K. O. Memeh1, M. A. Guerrero1, F. B. Maegawa1,2 1University Of Arizona,General Surgery,Tucson, AZ, USA 2Southern Arizona VA Health Care System,Surgery,Tucson, AZ, USA
Introduction:
There is significant global variation in both society guidelines and clinical practice regarding the surveillance of an initially diagnosed non-functional, radiologically-benign adrenal incidentaloma. Given the low likelihood of these lesions becoming functional or malignant, some clinician have questioned the utility of frequent long term surveillance ( FLTS) strategy compared to no surveillance(NS) strategy.

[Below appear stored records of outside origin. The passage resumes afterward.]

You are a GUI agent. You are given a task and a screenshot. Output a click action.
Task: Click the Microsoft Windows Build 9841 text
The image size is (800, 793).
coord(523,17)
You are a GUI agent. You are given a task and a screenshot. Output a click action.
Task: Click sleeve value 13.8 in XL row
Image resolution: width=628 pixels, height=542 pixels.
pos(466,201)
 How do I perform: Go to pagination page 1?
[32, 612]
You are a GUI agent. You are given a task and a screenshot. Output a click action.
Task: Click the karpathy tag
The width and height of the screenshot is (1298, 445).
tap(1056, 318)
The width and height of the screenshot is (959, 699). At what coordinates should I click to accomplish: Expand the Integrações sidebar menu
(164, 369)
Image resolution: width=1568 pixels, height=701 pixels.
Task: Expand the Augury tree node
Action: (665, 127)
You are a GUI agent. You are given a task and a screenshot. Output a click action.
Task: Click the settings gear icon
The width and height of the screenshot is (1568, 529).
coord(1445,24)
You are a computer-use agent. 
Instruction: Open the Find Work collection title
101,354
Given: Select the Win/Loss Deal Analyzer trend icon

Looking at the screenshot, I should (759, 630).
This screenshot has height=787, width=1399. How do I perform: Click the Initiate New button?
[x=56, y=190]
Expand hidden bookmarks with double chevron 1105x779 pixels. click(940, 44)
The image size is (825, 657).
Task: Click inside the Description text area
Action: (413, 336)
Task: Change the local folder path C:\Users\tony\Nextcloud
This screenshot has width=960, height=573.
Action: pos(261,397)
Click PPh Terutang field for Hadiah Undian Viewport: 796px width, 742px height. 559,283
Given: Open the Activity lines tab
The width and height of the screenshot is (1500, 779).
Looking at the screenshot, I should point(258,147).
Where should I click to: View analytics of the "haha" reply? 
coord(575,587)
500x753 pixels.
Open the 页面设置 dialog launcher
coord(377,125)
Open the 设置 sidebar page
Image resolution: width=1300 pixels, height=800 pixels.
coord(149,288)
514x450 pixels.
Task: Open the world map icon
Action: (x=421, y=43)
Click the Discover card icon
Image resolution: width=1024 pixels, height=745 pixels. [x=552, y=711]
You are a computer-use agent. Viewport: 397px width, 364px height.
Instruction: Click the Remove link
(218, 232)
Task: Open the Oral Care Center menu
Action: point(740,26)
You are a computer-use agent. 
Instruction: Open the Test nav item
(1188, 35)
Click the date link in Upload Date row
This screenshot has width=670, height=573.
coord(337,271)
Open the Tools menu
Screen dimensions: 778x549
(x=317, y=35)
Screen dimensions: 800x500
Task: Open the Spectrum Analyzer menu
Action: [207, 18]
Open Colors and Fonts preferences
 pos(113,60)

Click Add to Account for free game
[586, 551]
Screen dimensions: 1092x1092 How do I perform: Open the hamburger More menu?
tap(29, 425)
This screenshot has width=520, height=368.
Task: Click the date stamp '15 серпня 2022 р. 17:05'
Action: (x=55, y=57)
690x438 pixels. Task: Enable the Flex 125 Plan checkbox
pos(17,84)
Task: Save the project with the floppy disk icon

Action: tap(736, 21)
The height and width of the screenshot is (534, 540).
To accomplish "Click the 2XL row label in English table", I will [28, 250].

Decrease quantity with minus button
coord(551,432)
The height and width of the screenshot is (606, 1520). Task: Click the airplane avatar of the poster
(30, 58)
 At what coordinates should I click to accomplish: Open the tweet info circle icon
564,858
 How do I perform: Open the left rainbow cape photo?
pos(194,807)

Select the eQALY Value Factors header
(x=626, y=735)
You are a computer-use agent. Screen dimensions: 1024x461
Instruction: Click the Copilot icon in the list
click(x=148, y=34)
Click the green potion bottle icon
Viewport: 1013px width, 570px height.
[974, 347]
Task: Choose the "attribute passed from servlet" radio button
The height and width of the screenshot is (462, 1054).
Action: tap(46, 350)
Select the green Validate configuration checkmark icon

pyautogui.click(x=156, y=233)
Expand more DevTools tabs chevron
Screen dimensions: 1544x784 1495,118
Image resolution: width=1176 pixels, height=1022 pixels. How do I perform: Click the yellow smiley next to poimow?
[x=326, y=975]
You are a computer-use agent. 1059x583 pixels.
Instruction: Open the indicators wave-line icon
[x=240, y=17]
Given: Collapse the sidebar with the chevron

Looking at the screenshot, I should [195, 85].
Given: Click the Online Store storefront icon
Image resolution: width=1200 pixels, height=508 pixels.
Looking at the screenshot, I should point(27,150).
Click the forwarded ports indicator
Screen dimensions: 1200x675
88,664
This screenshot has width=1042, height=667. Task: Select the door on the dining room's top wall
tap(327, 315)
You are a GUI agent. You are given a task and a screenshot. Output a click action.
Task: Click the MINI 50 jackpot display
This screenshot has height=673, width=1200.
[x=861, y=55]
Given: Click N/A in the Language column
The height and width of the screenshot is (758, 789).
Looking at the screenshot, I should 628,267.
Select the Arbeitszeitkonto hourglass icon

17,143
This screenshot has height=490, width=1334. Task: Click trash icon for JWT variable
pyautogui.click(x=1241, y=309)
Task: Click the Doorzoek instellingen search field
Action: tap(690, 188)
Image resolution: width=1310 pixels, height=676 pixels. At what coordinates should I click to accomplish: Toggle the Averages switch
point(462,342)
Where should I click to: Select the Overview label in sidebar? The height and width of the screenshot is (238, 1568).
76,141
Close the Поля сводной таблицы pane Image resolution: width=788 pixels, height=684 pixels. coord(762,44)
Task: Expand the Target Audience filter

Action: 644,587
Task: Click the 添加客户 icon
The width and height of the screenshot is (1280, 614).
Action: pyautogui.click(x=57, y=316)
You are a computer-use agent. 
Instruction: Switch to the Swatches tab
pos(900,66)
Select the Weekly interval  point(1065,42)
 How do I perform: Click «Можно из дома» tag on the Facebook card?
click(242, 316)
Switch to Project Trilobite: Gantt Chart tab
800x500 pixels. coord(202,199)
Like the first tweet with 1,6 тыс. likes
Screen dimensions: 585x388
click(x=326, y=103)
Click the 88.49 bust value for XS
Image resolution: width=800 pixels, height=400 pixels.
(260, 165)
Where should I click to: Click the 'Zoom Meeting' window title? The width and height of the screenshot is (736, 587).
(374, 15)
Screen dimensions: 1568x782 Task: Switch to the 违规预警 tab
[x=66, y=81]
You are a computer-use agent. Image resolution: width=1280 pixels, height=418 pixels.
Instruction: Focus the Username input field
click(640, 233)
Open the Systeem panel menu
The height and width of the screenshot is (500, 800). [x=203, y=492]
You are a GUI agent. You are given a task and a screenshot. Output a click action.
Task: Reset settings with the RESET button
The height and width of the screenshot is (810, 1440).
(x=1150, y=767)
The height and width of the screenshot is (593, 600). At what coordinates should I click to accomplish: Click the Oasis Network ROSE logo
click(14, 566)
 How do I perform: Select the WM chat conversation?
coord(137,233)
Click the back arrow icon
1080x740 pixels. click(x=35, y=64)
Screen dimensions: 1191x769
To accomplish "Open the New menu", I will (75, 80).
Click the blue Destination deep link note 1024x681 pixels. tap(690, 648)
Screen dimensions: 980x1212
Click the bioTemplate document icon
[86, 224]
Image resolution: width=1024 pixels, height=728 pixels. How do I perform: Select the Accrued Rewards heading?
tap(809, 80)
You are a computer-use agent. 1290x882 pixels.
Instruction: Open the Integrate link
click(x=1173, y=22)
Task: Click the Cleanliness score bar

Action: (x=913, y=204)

We sought to evaluate and compare the cost effectiveness of current guidelines in the United States ( FLTS) and Europe( NS). We hypothesized that the FLTS strategy would not be a cost effective approach to managing this group of patients.
Methods:
A Markov transition- state model was created comparing the FLTS and NS strategy for a 60 year old patient diagnosed with a non-functional, non-malignant adrenal incidentaloma after adequate initial work up. Cost estimates were obtained from published Healthcare Cost and Utilization Project and Medicare reimbursement databases. Utility and outcome probabilities were estimated from published literature. Sensitivity analysis was performed to determine the uncertainty of cost, outcome probability and utility estimates on the model. A threshold of $ 100,000/ quality adjusted life year ( QALY) was used to determine cost effectiveness.
Results:
The FLTS strategy produced an incremental cost of $12,521 with incremental effectiveness of 0.26 QALY giving an incremental cost- effectiveness ratio ( ICER) of $181,773/QALY which exceeds the $100,000/QALY threshold for cost effectiveness. The FLTS strategy was not cost effective and this result was confirmed on multi-way sensitivity analysis using Monte Carlo simulation.
Conclusion:
Frequent long term surveillance ( as described in the current US adrenal incidentaloma guideline) is not a cost effective strategy for the management of non-functional, radiologically-benign adrenal incidentaloma.